Eine Anforderungsanalyse macht dort Sinn, wo es gewichtige Unterschiede darin gibt, auf welcher Weise die Teilnehmer die Anforderungen erfüllen und zu einer höheren Leistungsausbringung kommen.[34] Die Art der Durchführung weitet sich dabei von individuellen Erfahrungen bis zu mit verschiedenen Methoden arbeitenden Vorgehensweisen, die verschiedene Anforderungsbereiche beinhalten, aus. Meistens wird zwischen einem Bottom-Up- und einem Top-Down-Vorgehen unterschieden. Das Bottom-Up-Verfahren leitet die Anforderungen aus den konkreten Bedingungen einer Tätigkeit ab. Bei einem Top-Down-Verfahren werden die Unternehmensziele und -strategien in Positionsziele angepasst. Zu dieser Methode der Durchführung entwickelte Kienbaum die Key-Task-Analyse, dass beide Vorgehensweisen vereint. Wenn Anforderungen einer Position bekannt sind, so wird ein Soll-Profil mit relevanten Dimensionen und deren Ausprägungen erstellt, sodass dann mit dem Ist-Profil bestehender oder möglicher Stelleninhaber abgeglichen wird.[35] Die Voraussetzung für die Qualität eines ACs besteht darin, wie präzise und vollständig die in der Anforderungsanalyse erhobenen kritischen Situationen und Anforderungen in den AC-Übungen umgesetzt werden. Aufgaben wie die Gruppendiskussion oder die Stegreifpräsentation gehören zum Standardrepertoire des AC-Verfahrens. Bei der Konstruktion eines neuen ACs mit einer solchen Aufgabe ist jedoch die entscheidende Frage, ob im Anforderungsprofil die einer bestimmten Übung bzw. beurteilbaren Eigenschaften gefordert werden.[36] Dabei kann ein Kandidat die Aufgabe nur dann im Sinne des Anforderungsprofils positiv bewältigen, wenn er die Anforderungen in einer bestimmten Art und Weise bewältigt.

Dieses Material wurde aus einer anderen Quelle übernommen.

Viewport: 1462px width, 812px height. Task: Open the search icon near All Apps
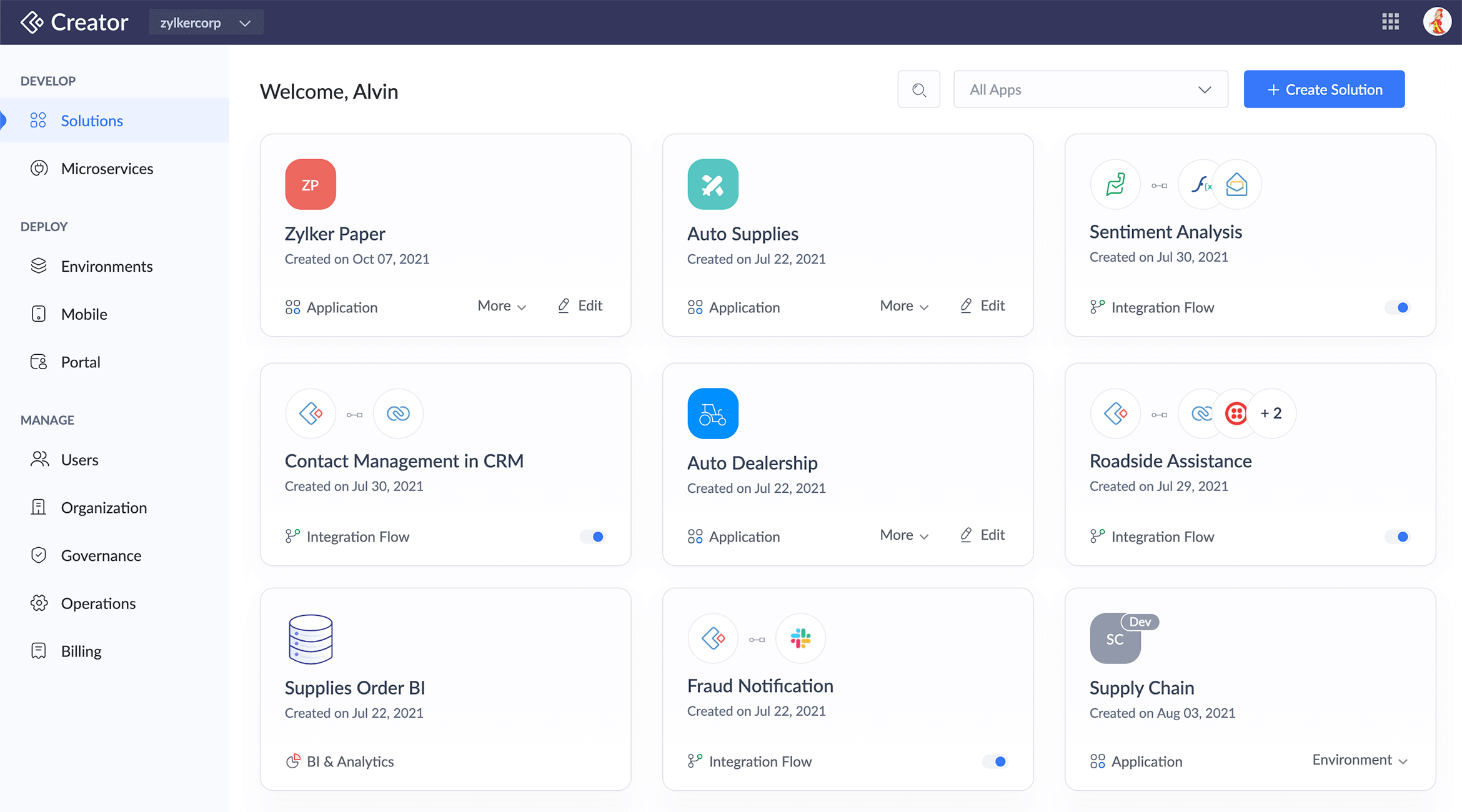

Die Exaktheit der Prognosen über den Erfolg oder der Identifizierung der richtigen Nachwuchskraft wird durch die Sorgfalt der Anforderungsanalyse bestimmt. Allerdings sind die späteren Beurteilungen der einzelnen Übungen des ACs nicht genauer als die vorherigen. Sind die Anforderungen einer gegebenen Position nicht klar definiert, was die einzelnen Aufgaben ausmacht und wie genau der Teilnehmer vorgehen soll, so wird dies bei der späteren Umsetzung der Anforderungen innerhalb der einzelnen Bausteine des ACs nicht deutlicher. Daher wird bei einem detaillierten und mit Aufwand konstruierten AC die Güte der Aussagen nie höher sein können als die Genauigkeit, mit der eine Anforderungsanalyse durchgeführt wird.[37]

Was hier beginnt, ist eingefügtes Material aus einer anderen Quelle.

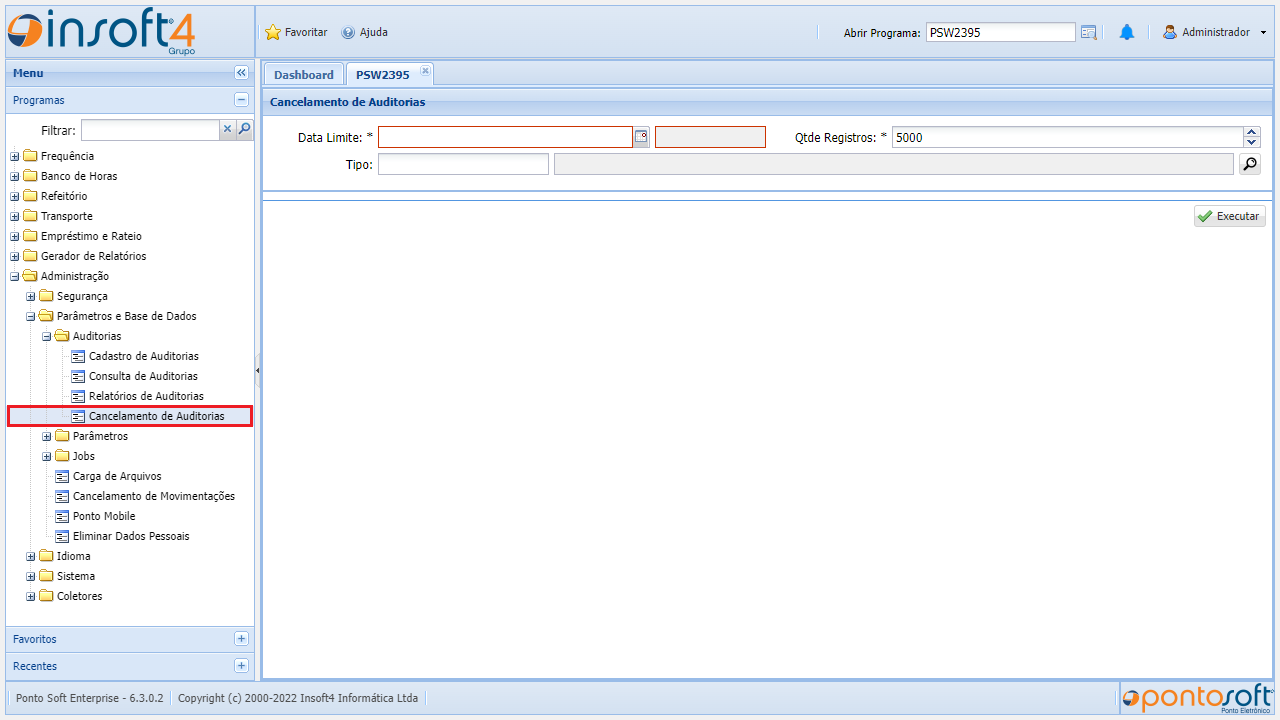The width and height of the screenshot is (1280, 720).
Task: Click the Tipo search magnifier icon
Action: (x=1249, y=164)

3.1.1 Methoden der Anforderungsanalyse
Zur Ermittlung der Anforderungen treffen die AC-Konstrukteure unter einer Vielzahl von Methoden eine Auswahl. Das Ziel ist es, die Anforderungen der zur besetzenden Stelle anforderungs-, verhaltens- und übungsnahe zu beschreiben. Die Anforderungen der Zielstelle werden in der Regel von Auftraggeber vorgegeben aber nicht aufgelistet. Er nennt eine Zielstelle, für die er bestimmte Anforderungen explizit angibt.
Die Aufgabe des Konstrukteurs ist es, die Zielstelle detaillierter zu charakterisieren und die Anforderungen zu identifizieren. Um diese Anforderungen zu ermitteln verwendet der AC-Konstrukteur relevante Methoden. Hierbei ist zu achten, dass sich die Analysemethoden nach dem Grad ihrer Standardisierung (gleiche Bedingungen für eine Untersuchung) unterscheiden lassen.[38] Im Folgenden werden unterschiedliche Verfahren der Anforderungsanalyse kurz dargestellt.
3.1.1.1 Die Expertenbefragung
Im Unternehmen werden i.d.R. bei der Anforderungsanalyse auf wissenschaftlich entwickelte Verfahren verzichtet. Zum Teil ist die Expertenbefragung in der Unternehmerpraxis eine häufig gewählte Methode. Mit dem Personalbereich formulieren sie die bedeutsamen Anforderungen an die Fähig- und Fertigkeiten der zukünftigen Mitarbeiter und tragen in einzelnen Berichten ihre Vorstellungen vom geeignetsten Kandidaten zusammen.[39] Diese werden strukturiert und unter Oberbegriffen wie praktische Intelligenz, emotionale Stabilität, soziale Kompetenz und Sicherheit zugeordnet. Diese Art der Befragung führt meist zu Subjektivität, die die unterschiedlichen Erfahrungen der Befragten widerspiegeln.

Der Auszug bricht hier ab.